Vinyl Record

Matt Berninger - Serpentine Prison

Matt Berninger - Serpentine Prison album cover

Matt Berninger - Serpentine Prison on LP vinyl. A 2020 record available from Kilmorna Collection in Listowel, Ireland.

LP ยท 2020

Available from Kilmorna Collection in Listowel.

Buyer notes: 2020 LP, currently available from the Kilmorna Collection vinyl shelf. Pay for pickup in Listowel or ship within Ireland for EUR 5.50.

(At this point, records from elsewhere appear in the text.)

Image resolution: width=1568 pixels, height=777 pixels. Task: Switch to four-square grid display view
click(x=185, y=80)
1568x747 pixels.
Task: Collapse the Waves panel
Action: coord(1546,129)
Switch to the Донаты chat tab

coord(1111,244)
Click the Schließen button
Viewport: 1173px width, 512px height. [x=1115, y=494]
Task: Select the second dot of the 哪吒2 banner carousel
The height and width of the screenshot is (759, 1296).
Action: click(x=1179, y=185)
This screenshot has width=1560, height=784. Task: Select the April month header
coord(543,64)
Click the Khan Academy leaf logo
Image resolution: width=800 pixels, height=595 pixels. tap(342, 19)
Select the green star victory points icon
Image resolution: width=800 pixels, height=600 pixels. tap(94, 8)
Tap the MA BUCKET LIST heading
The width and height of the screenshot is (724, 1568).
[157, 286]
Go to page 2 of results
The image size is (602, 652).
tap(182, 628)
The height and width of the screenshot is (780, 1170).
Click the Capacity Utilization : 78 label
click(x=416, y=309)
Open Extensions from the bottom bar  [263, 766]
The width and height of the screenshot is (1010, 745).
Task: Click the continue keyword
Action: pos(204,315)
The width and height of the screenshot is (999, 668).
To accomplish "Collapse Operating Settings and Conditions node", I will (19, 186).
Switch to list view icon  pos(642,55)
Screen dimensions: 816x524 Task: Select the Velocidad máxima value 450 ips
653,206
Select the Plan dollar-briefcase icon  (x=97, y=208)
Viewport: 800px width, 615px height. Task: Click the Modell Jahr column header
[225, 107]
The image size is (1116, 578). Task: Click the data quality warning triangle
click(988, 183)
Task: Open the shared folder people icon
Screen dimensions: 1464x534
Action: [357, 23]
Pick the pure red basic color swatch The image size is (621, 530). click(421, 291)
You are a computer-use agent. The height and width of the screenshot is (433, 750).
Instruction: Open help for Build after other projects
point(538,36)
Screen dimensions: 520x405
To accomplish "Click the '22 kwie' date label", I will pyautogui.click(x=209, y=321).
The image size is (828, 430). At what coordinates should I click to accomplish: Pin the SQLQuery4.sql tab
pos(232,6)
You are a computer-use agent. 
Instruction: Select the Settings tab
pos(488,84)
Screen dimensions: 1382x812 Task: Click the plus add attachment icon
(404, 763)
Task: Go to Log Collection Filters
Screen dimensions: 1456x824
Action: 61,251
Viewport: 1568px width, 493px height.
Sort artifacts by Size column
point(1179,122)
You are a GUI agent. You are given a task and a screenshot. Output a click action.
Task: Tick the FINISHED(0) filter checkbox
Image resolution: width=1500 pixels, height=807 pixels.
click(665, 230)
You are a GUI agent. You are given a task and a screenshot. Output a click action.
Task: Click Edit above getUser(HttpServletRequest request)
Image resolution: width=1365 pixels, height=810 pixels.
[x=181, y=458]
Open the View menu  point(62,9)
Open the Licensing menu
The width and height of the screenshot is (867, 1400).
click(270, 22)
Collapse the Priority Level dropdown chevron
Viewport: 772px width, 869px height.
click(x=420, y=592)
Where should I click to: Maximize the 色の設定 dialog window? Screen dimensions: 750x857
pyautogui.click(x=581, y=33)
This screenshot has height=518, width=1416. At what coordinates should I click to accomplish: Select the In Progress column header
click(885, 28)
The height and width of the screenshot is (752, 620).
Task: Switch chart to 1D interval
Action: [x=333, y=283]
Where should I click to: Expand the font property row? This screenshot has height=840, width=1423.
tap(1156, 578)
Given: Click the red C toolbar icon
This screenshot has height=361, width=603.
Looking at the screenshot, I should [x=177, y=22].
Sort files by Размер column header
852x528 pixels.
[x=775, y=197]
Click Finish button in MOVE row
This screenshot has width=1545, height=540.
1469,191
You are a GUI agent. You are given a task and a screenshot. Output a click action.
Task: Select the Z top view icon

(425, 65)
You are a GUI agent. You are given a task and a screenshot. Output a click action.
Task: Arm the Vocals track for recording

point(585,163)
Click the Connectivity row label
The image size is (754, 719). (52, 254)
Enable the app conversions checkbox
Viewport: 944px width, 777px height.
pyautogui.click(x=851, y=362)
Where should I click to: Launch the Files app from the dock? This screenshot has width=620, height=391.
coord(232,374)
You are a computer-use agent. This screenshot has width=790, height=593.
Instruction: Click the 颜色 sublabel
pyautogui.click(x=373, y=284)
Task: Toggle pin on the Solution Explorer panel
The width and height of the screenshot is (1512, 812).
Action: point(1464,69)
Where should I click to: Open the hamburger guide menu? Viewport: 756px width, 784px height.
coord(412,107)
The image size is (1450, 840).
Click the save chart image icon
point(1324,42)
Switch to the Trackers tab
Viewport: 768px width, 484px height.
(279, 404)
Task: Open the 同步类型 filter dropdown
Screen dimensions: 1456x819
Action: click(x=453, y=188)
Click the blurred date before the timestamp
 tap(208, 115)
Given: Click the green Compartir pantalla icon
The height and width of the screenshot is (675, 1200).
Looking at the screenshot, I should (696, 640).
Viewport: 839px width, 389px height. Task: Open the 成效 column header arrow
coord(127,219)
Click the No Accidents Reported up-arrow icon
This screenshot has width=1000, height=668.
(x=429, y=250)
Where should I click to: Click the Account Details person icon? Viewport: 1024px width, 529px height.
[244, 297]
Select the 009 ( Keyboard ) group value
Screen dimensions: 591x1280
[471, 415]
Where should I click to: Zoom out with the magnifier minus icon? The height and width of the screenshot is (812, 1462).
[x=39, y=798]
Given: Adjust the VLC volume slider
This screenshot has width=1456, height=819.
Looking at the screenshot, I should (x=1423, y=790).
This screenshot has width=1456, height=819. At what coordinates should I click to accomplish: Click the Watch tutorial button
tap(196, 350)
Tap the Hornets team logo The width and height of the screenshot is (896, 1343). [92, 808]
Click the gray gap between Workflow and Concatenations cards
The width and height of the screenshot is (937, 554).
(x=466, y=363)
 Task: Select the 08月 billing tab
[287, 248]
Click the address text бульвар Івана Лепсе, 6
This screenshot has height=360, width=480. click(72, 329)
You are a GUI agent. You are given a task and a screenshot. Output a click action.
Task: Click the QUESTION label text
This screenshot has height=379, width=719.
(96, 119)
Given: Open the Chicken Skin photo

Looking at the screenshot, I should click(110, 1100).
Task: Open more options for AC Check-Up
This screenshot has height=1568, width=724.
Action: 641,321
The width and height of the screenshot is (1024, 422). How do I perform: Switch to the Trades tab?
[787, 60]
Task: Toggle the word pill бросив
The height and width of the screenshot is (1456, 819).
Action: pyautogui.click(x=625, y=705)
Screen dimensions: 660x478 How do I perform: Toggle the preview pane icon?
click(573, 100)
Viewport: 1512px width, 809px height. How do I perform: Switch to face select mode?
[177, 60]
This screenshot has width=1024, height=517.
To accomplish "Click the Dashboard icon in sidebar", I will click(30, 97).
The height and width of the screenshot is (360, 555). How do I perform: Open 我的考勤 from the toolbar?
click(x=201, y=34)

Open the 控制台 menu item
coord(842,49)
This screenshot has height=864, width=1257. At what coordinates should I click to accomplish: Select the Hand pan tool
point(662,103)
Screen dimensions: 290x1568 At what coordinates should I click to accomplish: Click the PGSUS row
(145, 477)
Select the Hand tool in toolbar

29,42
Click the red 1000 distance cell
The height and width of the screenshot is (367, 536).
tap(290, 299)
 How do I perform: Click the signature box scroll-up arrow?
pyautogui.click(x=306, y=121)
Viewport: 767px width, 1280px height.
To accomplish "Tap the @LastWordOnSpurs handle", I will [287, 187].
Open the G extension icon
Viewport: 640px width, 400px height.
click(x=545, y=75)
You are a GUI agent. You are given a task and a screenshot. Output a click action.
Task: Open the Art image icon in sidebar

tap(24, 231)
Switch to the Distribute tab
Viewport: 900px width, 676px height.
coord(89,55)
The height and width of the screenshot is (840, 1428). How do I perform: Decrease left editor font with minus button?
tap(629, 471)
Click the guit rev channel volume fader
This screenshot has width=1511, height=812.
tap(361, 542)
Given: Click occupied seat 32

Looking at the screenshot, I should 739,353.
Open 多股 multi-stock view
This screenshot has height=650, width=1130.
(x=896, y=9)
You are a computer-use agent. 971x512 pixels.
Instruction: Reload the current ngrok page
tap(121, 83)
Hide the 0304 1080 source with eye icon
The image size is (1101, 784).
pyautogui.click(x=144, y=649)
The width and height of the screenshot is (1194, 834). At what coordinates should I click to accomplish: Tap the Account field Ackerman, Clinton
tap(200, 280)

Serpentine Prison is Matt Berninger's 2020 solo debut, made with Booker T. Jones producing and released into a year when intimate records felt unusually charged by circumstance. Known primarily as the singer and lyric center of The National, Berninger used the album to step sideways rather than reinvent himself. His baritone remains the anchor, but the arrangements are looser, warmer, and more classic in temperament, drawing on soul, country-rock, piano balladry, and softly brushed studio playing. The songs circle memory, attachment, anxiety, and the strange comedy of trying to explain oneself to other people. What distinguishes the record is its restraint: instead of building toward the huge emotional releases that often define The National, it lets small details linger. In 2020 context, that lower volume became part of its identity, making the album feel like a late-night conversation with the big-room lights turned off.

It matters because Serpentine Prison established Berninger as a solo artist without severing him from the writing voice that made The National matter. Booker T. Jones' production gives the record a seasoned warmth, allowing the songs to breathe in a more relaxed American studio tradition.

For a vinyl shelf, this is the natural starting point for Berninger outside The National. It is especially appealing for listeners who want the lyrical melancholy and dry wit in a quieter setting, with arrangements that reward close listening rather than dramatic impact.

Warm, restrained singer-songwriter rock with baritone vocals, brushed drums, piano, organ, gentle guitars, soul-country undertones, and conversational melancholy.

Recommended for: The National fans who want Berninger in a quieter frame; Listeners drawn to literary indie rock with classic studio warmth; Collectors pairing 2020 solo albums with their parent-band catalogues.

Who produced Serpentine Prison? Booker T. Jones produced the album, bringing a warm, classic studio sensibility to Berninger's solo debut. Is this very different from The National? It shares Berninger's voice and lyrical tone, but the arrangements are generally looser, quieter, and less dramatic than The National's big ensemble sound. Why is the 2020 context important? Its intimate scale and reflective mood landed during a year when small, inward-looking records carried a particular emotional weight.